Wednesday, August 20, 2008

Book Review: The First Commandment by Brad Thor

Book ReviewBooks that I read and review here are almost exclusively either nonfiction or from the Christian fiction genre. Not this time.

Author Brad Thor delivers a political thriller in The First Commandment, which by the way is Thou Shalt Not Negotiate With Terrorists. Yeah, that first commandment, the first commandment of the war on terror. I unfortunately jumped into a series of some seven books, and I jumped in at book six. Too often, when authors are writing a series of books, they make one of two errors: (1) they either spend too much time reminding you of things that happened in past volumes of the series, or (2) they leave you totally in the black about key events that you don't know if you haven't read the entire series. Happily, Brad Thor commits neither of these crimes of fiction writing. He wastes no time rehashing the past unless it is critical to the current story line, and even then gives you just enough information to give you a general understanding. Very well done. It makes the book a very simple read, and makes me very confident that I can step back and read the rest of the series without feeling that the future story line has already been spoiled for me.

In addition, his background with the Department of Homeland Security makes him a believable storyteller with a credible story line.

With the President of the United States blackmailed into releasing five very dangerous terrorists from Guantanamo Bay, counterterrorism operative Scot Harvath has his work cut out for him as one of the released terrorists begins targeting his family and loved ones. Harvath is helpless as vicious attacks are carried out against his girlfriend, mother, coworkers, and old friends. But Harvath isn't one to sit back and wait for someone else to take action. Despite being ordered by the President to stay out of the investigation, Harvath takes matters into his own hands on a personal seek-and-destroy mission.

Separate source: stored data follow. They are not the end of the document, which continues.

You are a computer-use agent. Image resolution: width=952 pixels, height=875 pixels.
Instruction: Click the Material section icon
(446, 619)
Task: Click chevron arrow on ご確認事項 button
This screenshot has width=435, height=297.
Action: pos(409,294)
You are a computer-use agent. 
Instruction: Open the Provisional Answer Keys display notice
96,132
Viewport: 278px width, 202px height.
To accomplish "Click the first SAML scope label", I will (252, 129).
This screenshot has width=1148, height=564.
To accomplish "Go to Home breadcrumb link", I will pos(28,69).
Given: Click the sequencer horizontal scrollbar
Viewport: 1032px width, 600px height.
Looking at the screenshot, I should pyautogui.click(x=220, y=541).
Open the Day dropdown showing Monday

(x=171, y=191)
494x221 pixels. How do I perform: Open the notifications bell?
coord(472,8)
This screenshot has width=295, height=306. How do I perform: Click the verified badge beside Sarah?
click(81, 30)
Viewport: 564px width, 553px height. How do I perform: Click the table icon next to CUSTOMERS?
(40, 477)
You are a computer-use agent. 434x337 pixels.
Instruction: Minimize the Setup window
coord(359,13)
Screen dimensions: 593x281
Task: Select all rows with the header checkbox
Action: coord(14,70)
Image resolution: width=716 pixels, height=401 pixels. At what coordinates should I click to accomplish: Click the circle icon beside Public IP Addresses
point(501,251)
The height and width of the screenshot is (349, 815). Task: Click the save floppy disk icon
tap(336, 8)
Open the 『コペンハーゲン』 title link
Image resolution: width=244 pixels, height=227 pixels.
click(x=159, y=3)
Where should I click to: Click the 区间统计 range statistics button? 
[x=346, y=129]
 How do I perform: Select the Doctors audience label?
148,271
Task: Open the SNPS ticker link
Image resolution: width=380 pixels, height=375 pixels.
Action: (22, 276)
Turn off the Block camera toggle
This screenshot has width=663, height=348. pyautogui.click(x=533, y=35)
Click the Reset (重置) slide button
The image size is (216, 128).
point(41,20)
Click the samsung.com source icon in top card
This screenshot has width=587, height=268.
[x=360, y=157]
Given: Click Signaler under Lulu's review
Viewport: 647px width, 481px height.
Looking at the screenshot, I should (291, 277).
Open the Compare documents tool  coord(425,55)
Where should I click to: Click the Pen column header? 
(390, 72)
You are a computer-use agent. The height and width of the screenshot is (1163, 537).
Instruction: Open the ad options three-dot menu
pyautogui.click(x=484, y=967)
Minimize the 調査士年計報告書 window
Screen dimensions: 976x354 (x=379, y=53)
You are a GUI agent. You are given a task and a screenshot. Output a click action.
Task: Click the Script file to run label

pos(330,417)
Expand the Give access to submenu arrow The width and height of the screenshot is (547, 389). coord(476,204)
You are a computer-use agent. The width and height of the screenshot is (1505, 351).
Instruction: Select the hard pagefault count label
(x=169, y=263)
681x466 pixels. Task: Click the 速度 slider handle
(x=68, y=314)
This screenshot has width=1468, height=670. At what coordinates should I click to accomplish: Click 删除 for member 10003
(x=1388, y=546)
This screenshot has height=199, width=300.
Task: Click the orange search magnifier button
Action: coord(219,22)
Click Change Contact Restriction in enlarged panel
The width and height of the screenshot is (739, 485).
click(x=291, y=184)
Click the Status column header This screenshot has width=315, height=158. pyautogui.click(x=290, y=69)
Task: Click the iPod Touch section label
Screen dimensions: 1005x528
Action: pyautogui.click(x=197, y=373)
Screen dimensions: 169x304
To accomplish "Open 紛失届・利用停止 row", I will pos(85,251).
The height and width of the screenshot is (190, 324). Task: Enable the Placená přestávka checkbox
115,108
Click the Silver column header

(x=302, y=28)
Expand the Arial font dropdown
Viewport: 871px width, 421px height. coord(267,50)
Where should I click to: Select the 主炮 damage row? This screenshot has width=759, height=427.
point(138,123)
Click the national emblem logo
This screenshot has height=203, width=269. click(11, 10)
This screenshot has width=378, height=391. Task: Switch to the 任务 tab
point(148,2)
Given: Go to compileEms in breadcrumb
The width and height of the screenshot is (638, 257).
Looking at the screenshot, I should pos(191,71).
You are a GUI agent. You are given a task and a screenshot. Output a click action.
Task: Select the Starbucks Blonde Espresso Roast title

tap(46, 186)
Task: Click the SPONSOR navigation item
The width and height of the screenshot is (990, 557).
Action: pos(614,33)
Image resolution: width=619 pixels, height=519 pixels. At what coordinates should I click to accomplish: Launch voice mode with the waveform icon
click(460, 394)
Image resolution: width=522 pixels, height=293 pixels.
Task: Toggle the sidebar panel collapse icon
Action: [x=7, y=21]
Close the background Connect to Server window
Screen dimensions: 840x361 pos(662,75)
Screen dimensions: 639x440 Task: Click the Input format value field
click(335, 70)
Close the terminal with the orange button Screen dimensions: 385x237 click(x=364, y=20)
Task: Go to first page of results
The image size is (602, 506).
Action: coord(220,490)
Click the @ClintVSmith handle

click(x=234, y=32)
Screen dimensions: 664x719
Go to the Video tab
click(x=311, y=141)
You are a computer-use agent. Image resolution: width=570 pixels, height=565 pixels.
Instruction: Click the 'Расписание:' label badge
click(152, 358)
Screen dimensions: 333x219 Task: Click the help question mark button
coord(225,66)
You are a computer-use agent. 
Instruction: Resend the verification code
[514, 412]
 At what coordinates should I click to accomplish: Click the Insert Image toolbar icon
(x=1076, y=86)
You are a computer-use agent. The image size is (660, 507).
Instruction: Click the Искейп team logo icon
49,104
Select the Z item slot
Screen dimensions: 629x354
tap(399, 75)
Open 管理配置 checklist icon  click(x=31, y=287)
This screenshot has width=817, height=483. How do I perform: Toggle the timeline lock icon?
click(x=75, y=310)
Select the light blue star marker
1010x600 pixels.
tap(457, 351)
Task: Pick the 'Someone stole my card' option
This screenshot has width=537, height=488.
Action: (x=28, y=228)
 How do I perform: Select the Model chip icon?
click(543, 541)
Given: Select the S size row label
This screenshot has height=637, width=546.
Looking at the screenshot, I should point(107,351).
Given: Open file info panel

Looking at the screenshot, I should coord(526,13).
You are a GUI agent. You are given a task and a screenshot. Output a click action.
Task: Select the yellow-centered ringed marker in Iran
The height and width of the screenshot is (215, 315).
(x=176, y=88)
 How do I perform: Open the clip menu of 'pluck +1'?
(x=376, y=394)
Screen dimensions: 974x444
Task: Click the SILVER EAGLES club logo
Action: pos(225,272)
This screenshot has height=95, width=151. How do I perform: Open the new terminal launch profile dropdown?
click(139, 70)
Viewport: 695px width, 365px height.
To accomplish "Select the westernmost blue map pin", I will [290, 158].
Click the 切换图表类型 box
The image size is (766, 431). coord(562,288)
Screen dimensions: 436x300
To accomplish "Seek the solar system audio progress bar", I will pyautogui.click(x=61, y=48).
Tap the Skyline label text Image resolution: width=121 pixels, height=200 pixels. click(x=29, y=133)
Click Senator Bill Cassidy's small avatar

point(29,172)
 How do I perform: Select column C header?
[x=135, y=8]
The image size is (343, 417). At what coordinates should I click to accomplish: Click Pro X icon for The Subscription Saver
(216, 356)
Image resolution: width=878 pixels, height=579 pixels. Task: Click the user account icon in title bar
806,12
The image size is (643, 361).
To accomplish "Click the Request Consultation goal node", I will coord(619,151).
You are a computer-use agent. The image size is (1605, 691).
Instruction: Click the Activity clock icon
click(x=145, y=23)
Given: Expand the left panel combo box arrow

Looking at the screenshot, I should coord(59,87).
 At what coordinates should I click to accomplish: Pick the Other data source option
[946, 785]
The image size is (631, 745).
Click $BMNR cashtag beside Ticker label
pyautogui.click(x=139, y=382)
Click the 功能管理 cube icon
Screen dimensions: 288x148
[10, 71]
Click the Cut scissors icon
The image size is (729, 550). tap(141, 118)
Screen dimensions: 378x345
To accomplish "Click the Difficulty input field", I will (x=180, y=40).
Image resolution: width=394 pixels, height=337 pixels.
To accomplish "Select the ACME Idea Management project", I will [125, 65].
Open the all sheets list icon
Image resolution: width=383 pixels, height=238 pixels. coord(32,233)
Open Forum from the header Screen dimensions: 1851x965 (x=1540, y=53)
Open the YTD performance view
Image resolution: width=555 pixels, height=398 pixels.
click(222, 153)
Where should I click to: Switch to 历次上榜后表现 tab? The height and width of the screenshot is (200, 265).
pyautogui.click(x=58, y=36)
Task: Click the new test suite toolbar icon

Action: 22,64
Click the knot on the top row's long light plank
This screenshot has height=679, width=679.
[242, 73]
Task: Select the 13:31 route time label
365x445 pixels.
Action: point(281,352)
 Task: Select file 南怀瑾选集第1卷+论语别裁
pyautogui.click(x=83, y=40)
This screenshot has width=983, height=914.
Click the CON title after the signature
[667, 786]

Thor delivers a tale that could be cut right from today's headlines (yes, I know that cliche is terribly overused, but when it's true, what am I gonna do?). You'll be shocked at the treatment Harvath receives from the President of the United States, a man who owes his very life to Harvath. You'll be shocked at exactly why the President broke the first commandment of the war on terror and agreed to release five of the world's most deadly terrorists, and why he's willing to cover it up at almost any cost.

There is some minor use of unsavory language in this tale, which I feel the author could easily have left out of the story without lessening the quality of the tale. Fortunately, the unsavory language is limited, and there's no other objectionable content.

I can confidently recommend Brad Thor's The First Commandment, and will soon continue reading the rest of the series myself. However, based on even a limited amount of unsavory language, I would only recommend this book to adult readers. That being said, for me it was a very enjoyable read.